Winter 2019

Autonomous Vehicles and the Commercial Transportation Industry

The age of traditional forms of trucking transportation may be coming to an end with the development of autonomous trucks. Companies are infiltrating the commercial transportation industry by introducing software and vehicles that are completely autonomous and do not require a human behind the wheel, or even inside the vehicle at all, begging the question as to how these advancements will affect the commercial transportation industry.

Naturally, the biggest potential effect is how autonomous trucks will factor in determining liability for accidents involving these vehicles. In addition to theories of pure negligence, theories of manufacturing and/or design defects in the autonomous trucks may become more commonplace in lieu of derivative claims of negligence such as negligent hiring and retention. Such a strategy could significantly alter the manner that these cases are litigated, as well as increase litigation costs. Moreover, there is a natural difficulty for a company to defend a pure negligence claim if there is no driver or human in the vehicle.

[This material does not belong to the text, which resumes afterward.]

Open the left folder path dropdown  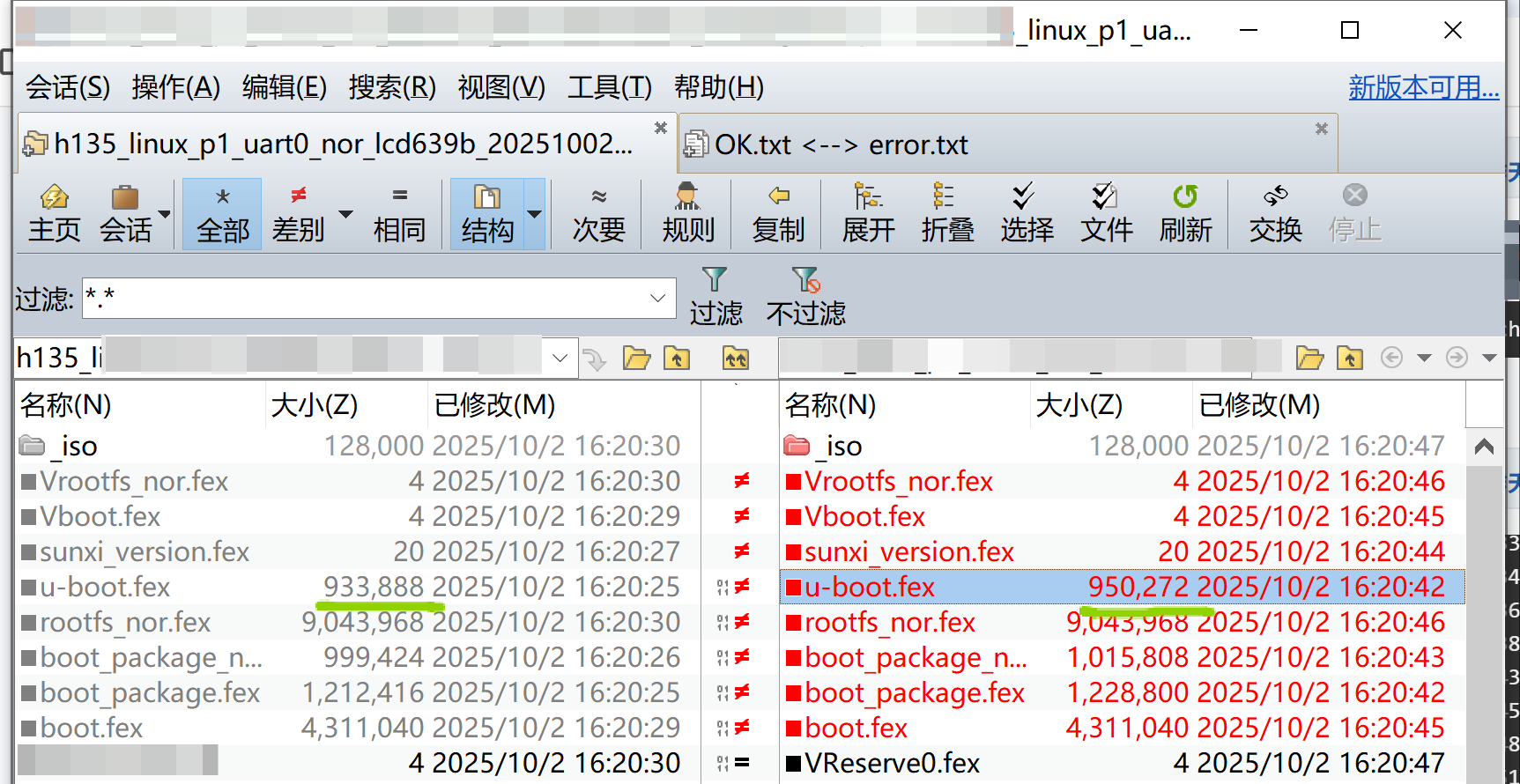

Outside of the potential effect on litigation, the transportation industry faces practical concerns with autonomous vehicles. Naturally, the first is the cost associated with these autonomous vehicles, particularly in light of the fact that such vehicles are an unknown quantity. There would need to be safeguards such as enhanced monitoring systems and cameras depicting the road from multiple angles. However, these increased costs would be counteracted by reducing the need for commercial drivers and the costs associated with said drivers.

The second consideration is the effect that autonomous (or partially autonomous) vehicles will have on the area of driver restrictions. Indeed, some vehicles, although autonomous, do require individuals to be present in the vehicle while it is operating. Federal regulations will need to evolve to address this gray area and provide the transportation industry with clarity so that companies can make an informed decision. For example, the federal regulations will need to clarify whether the current set of rules regarding driver hours and licensure apply for autonomous vehicles with an individual present in the vehicle or whether a new body of regulations will arise.

One thing is clear with the introduction of autonomous trucks; they are approaching rapidly and transportation companies, and the regulations for the industry, will need to quickly evolve to address this new development.